Work to be completed »
The records below should be printed once more, exactly as they appear.

[Records from a dataset]
*** Begin section ***

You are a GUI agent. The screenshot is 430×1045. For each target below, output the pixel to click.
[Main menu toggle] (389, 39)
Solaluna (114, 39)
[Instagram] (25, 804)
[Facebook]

*** End section ***

Answer to this problem »
You are a GUI agent. The screenshot is 430×1045. For each target below, output the pixel to click.
[Main menu toggle] (389, 39)
Solaluna (114, 39)
[Instagram] (25, 804)
[Facebook]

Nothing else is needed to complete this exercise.